Thousands of women will die from unsafe abortions and millions will have unwanted pregnancies following US President Donald Trump's decision to ban US-funded groups from discussing abortion anywhere in the world, activists say.
Mr Trump reinstated the so-called global gag rule on Monday, affecting American non-governmental organisations working abroad, to signal his opposition to abortion, which is difficult to access legally in many developing countries due to restrictive laws, stigma and poverty.
Kenyan campaigner Rosemary Olale, who teaches teenage girls in Nairobi slums about reproductive health, said women would go back to getting unsafe abortions.
"You will increase the deaths."
Kenya has one of the world's highest abortion rates. Most abortions there are unsafe and are a leading cause of preventable injury and death among women, government data shows.
Globally, 21.6 million women have unsafe abortions each year, nine out of 10 of which take place in developing countries, according the World Health Organization (WHO).
The gag rule, formally known as the Mexico City Policy, prevents charities receiving US funding from performing or telling women about legal options for abortion, even if they use separate money for abortion services, counselling or referrals.
It will hit major reproductive health charities, such as International Planned Parenthood Federation and Marie Stopes International (MSI), as the United States is the world's largest bilateral family planning donor.
Unless it receives alternative funding to support its services, MSI estimates there will be 2.1 million unsafe abortions and 21,700 maternal deaths during Trump's first term that could have been prevented.
"Abortion is a fundamental right for women and also very necessary public health intervention," said Maaike van Min, MSI's London-based strategy director.
MSI has been receiving $30 million per year in US Agency for International Development funding to provide 1.5 million women in more than a dozen countries with family planning services.

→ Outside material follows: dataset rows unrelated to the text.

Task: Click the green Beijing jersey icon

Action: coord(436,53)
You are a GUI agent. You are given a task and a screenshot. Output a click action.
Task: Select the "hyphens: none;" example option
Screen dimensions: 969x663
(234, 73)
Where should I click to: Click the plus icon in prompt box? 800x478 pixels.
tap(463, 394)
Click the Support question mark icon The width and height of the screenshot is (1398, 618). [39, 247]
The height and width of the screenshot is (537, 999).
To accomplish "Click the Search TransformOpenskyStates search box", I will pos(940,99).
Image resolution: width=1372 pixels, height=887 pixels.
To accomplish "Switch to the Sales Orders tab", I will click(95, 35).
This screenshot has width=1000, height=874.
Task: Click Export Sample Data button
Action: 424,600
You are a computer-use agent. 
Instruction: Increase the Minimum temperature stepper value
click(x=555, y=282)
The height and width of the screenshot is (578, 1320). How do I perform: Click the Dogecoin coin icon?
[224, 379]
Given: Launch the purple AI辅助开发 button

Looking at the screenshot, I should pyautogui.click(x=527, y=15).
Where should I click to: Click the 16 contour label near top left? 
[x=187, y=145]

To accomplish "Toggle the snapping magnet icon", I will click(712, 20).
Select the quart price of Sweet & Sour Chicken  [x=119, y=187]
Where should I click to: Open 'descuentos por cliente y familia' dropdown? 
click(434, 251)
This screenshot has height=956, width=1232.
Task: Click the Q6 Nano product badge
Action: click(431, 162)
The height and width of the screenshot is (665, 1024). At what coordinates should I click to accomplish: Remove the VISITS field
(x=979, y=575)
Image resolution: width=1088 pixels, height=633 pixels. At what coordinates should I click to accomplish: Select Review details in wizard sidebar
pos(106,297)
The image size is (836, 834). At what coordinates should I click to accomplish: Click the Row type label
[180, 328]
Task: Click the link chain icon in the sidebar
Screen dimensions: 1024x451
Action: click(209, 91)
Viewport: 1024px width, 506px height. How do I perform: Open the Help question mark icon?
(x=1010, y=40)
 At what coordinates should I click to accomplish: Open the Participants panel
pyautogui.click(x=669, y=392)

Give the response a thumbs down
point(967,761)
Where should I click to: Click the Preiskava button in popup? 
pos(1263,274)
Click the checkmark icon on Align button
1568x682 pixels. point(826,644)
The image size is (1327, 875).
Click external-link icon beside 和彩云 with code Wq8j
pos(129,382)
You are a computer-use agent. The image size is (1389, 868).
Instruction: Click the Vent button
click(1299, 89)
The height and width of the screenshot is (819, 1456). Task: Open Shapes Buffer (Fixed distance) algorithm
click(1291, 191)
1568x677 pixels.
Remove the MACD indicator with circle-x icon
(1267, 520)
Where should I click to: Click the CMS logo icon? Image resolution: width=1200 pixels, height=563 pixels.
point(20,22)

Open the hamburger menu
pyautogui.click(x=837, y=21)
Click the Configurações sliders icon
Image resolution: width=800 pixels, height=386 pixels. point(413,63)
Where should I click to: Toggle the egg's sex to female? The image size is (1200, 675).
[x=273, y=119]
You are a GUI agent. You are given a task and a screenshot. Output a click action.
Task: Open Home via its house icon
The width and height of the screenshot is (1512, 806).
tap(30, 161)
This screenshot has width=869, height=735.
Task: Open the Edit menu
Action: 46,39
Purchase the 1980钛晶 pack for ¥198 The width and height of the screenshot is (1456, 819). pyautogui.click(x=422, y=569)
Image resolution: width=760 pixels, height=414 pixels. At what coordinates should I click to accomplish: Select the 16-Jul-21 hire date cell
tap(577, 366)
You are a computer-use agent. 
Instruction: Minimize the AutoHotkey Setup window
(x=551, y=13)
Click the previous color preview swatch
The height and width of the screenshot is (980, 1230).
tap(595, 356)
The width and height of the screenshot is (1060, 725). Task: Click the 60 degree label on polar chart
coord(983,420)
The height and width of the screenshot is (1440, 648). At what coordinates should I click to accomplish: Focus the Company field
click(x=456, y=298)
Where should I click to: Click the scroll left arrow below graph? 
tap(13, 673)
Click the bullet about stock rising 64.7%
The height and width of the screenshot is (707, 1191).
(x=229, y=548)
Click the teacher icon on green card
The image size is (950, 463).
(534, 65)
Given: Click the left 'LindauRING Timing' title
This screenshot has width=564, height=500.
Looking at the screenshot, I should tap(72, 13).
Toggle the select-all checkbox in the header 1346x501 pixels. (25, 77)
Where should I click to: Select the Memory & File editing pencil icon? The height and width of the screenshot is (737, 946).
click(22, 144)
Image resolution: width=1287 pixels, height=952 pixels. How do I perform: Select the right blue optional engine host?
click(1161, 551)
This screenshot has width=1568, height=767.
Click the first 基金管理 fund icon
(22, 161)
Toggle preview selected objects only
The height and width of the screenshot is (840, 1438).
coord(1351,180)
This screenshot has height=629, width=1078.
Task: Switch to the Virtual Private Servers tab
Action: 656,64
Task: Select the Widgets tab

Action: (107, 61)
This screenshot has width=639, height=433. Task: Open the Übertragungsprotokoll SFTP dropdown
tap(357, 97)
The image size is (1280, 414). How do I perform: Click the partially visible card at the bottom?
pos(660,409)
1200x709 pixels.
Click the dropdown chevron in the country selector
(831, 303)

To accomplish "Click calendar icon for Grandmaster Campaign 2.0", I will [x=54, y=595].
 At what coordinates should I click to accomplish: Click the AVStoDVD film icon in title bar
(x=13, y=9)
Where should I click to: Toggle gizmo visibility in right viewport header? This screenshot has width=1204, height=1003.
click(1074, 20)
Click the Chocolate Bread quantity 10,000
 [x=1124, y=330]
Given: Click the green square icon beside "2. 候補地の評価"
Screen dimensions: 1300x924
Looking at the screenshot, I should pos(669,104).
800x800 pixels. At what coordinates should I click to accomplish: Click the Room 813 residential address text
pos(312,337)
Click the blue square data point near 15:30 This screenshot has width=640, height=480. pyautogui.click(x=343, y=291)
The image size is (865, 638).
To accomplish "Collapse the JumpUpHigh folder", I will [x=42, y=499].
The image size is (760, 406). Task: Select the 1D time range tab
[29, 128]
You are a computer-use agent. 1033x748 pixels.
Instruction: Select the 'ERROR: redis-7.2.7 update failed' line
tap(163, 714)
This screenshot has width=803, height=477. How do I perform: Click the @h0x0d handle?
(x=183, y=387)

It will have to cut those services unless it finds other donors, the charity said.
"Women won't be able to finish their education [or] pursue the career that they might have, because they don't have control over their fertility," Ms van Min said.
"Aid is under pressure everywhere in the world and so finding donors who have the ability to fund this gap is going to be challenging."
Women in remote areas without government services will suffer most, Ms van Min said, highlighting mothers in Nigeria and Madagascar where MSI has large programmes.
"If they don't now control their fertility, they are at high risk for maternal mortality," she said.
"I remember this lady who had had too many pregnancies and she came up to me ... in this village and she was like: 'Can you make it stop?'"
Evelyne Opondo, the Africa director for the Centre for Reproductive Rights advocacy group, said other important health services were also likely to be cut.
She recalled the large number of facilities that closed down in Kenya after President George W. Bush came to power in 2001 and reinstated the gag rule.
"They refused to adhere to the global gag rule so they lost quite a substantial amount of funding," she said.
"They were also forced to drastically reduce other services that they were providing, including for survivors of sexual violence [and] for HIV."
Abortion rates across sub-Saharan Africa increased during the Bush administration, according to a WHO study.
"It's really unfortunate that the lives and the health of so many women are subject to the whims of American politics," Opondo said.
"This is really unethical, if not inhuman."